Mr. Thompson, the 50-year-old chief executive of UnitedHealthcare, the largest US health insurer, was shot dead outside a Manhattan hotel in the early evening of December 4, sparking a massive manhunt for the killer.
Mr. Mangione, 26, was arrested days later in Pennsylvania and taken to New York, where he faces both federal and state charges, including first-degree murder in furtherance of terrorism.
Investigators accuse him of targeted killing, pointing to evidence of a long-standing animosity toward the U.S. health care industry. On social media, support for Mr. Mangione was often accompanied by insults and complaints about the health insurance sector.
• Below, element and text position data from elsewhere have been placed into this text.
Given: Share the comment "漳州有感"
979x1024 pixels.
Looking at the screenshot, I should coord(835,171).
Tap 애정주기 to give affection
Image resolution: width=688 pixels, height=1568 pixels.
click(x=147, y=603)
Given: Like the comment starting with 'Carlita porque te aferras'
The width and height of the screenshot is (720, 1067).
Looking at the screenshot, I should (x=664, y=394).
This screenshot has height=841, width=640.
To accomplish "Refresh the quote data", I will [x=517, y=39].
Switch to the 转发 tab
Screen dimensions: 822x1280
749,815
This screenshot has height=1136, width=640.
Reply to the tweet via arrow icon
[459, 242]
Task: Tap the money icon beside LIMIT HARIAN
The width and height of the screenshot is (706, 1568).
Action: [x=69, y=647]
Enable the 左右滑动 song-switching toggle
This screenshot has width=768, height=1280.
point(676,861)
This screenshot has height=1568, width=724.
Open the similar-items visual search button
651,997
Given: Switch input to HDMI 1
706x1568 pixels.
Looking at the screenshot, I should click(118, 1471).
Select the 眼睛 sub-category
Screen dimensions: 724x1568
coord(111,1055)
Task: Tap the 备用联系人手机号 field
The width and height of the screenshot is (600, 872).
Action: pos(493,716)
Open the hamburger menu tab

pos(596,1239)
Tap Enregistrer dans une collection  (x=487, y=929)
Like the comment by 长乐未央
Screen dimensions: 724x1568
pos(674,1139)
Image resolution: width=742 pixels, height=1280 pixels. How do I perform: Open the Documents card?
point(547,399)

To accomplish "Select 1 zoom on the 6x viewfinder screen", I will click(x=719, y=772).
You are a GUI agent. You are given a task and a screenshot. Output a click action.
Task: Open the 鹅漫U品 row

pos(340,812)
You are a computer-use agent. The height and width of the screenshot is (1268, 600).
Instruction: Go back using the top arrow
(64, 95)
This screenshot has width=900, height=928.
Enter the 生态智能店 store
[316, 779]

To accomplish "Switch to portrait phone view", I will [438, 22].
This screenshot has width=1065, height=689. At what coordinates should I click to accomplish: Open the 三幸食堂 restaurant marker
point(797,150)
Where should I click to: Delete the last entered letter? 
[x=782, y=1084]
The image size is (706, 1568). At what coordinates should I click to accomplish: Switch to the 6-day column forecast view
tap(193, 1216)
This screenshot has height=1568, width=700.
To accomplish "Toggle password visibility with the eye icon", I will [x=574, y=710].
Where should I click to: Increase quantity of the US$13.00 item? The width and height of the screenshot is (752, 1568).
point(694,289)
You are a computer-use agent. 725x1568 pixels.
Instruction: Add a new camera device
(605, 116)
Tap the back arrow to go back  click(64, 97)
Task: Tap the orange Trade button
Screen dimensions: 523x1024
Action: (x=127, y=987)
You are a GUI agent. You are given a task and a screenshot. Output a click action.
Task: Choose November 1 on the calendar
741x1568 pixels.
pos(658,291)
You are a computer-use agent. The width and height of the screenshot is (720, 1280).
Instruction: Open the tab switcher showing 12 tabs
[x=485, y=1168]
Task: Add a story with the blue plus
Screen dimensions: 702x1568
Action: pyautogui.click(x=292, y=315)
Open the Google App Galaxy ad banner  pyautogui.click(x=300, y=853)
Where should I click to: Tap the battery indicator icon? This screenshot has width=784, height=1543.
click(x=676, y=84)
“For some time we have been concerned about the rhetoric on social media,” Mayorkas said on Sunday. “We have seen narratives of hate. We have seen stories of anti-government sentiment. We saw personal grievances in the language of violence.”
Mayorkas, whose Department of Homeland Security is partly responsible for protecting Americans from domestic terrorism, said his department sees a “wide range of narratives” that “drive some people to violence.”
“That’s something we’re very concerned about,” he said. “This is a high-risk environment.”
But the 65-year-old, whose time at the helm of the department ends next month, stressed that Mr Thompson’s killing was “the act of an individual (and) does not reflect the American public”.